Canada’s Only Social-Democratic Government Has Been Decisively Reelected in British Columbia
British Columbia has historically been dominated by right-wing governments, so last weekend’s overwhelming New Democratic Party win is a significant moment. John Horgan, the first two-term NDP premier in the province's history, needs to set out a more ambitious agenda in his second term.

New Democratic Party premier John Horgan speaking in Comox, British Columbia, 2017. (BC NDP / Flickr)

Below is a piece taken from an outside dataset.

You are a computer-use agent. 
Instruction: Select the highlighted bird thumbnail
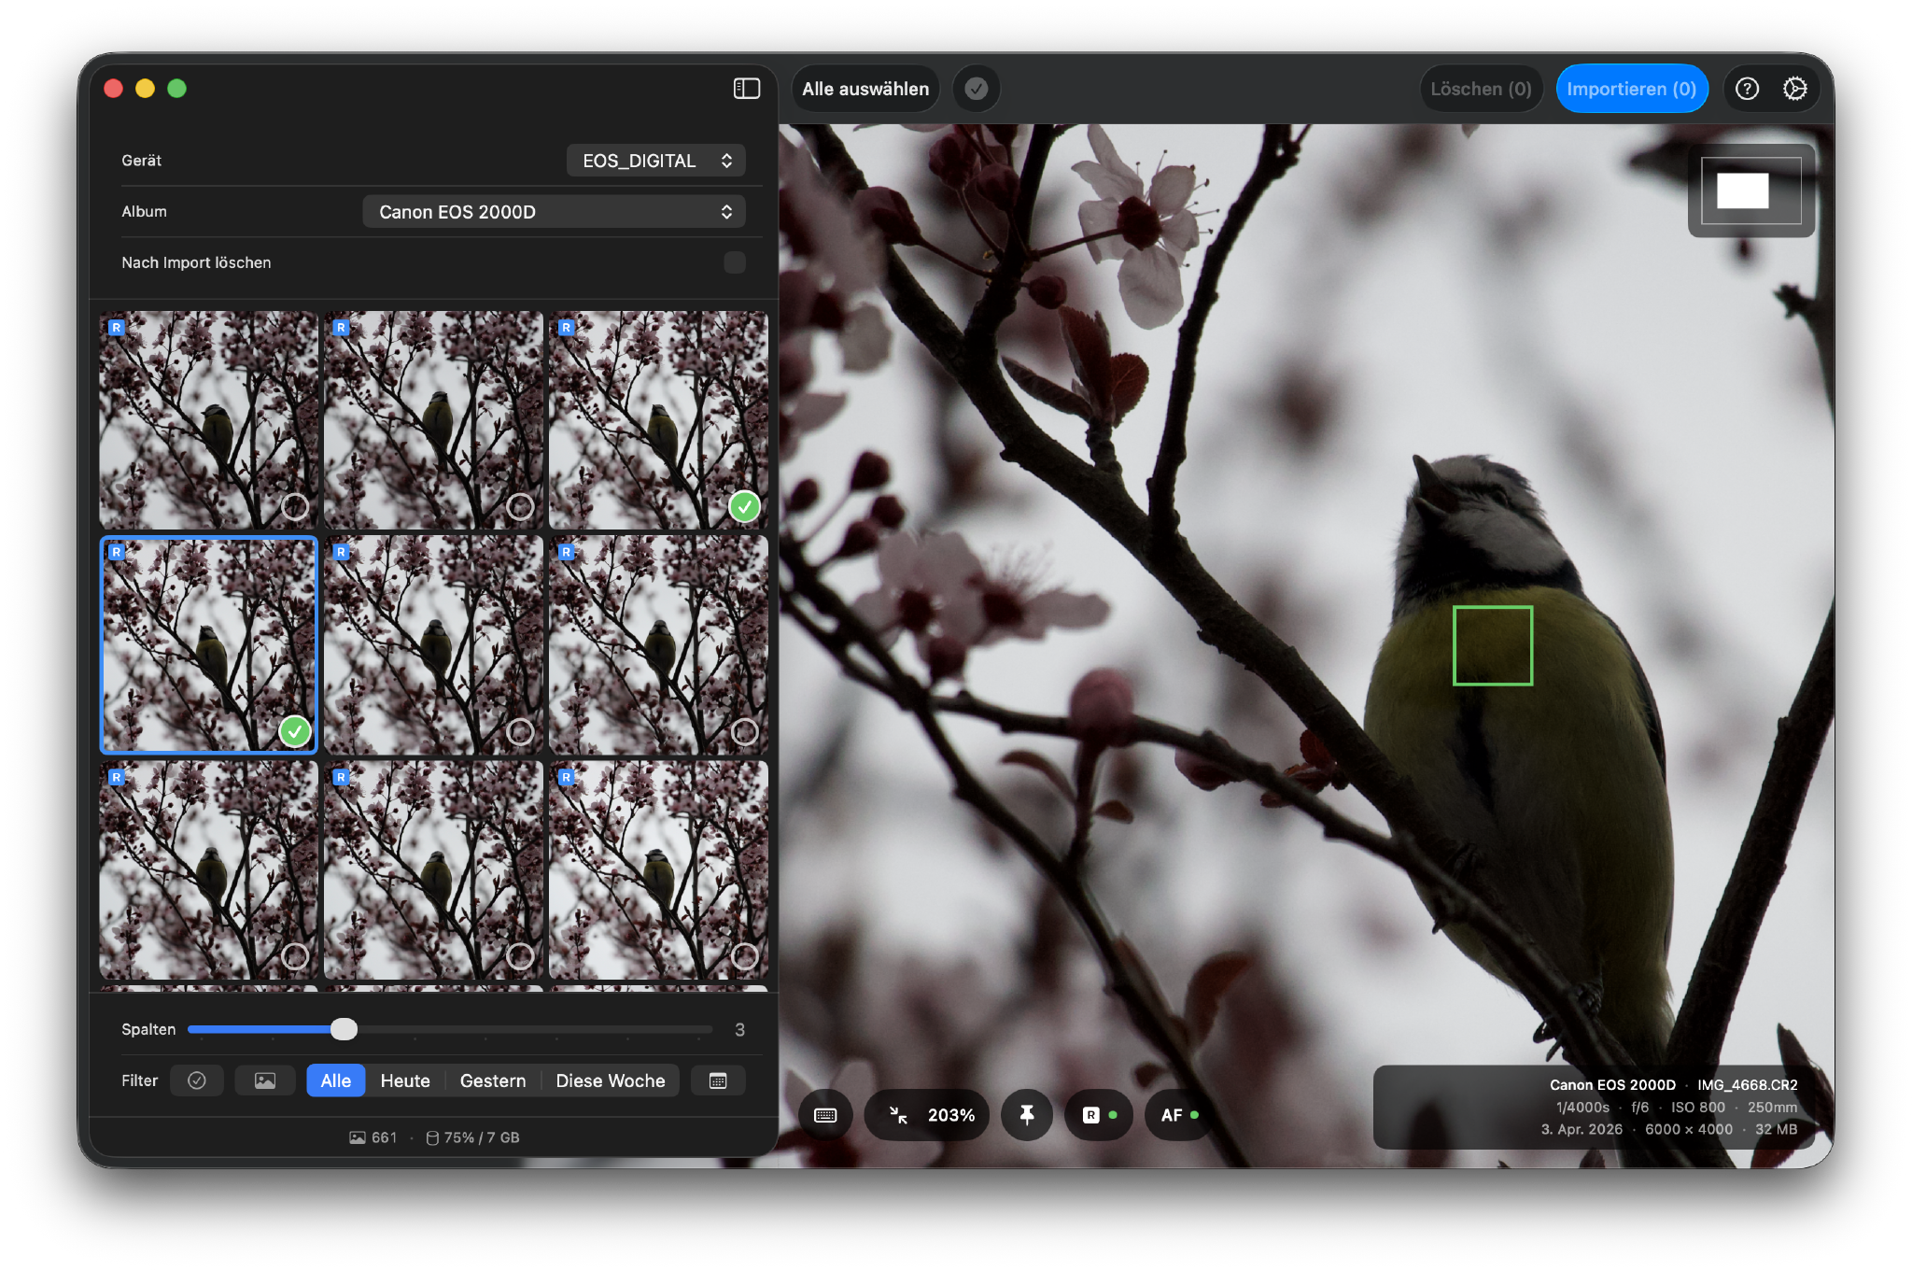(x=208, y=644)
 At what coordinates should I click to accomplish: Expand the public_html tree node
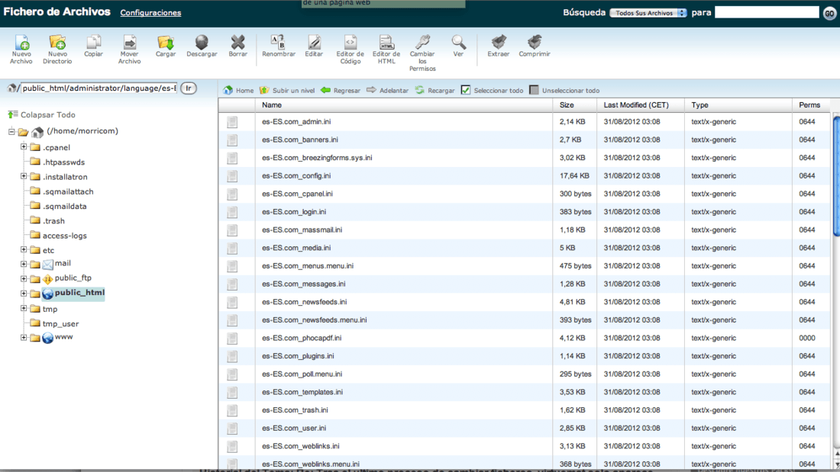coord(24,293)
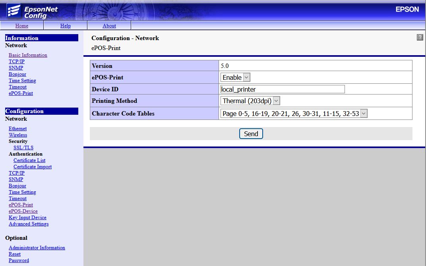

British Columbia remains the only province in Canada governed by the New Democratic Party (NDP), after the social democrats won a decisive election on Saturday, October 24. Even with several ridings too close to call, and hundreds of thousands of mail-in votes still to be counted, the NDP’s lead is insurmountable, with the party leading or elected in fifty-five ridings, nearly double the BC Liberals’ twenty-nine.
NDP premier John Horgan called the snap election in order to capitalize on a near-consensus view that his government has managed COVID-19 better than most other jurisdictions in North America, with a total of 256 deaths. The NDP rode the wave of approval for their handling of the pandemic and presented their government as prudent, competent, compassionate managers, defeating a BC Liberal adversary weakened by a lack of corporate funding, internal divisions, and a dull and uninspiring leader in Andrew Wilkinson.
Relief From Right-Wing Dominance
With conservative and right-wing parties dominating at the provincial level across Canada, the results are a welcome relief. The Liberals, the latest iteration of the liberal-conservative right-wing coalition that traditionally dominates BC politics, ran a campaign almost entirely devoid of substantive policy proposals and focused on fearmongering about homeless camps, drug users, and street crime.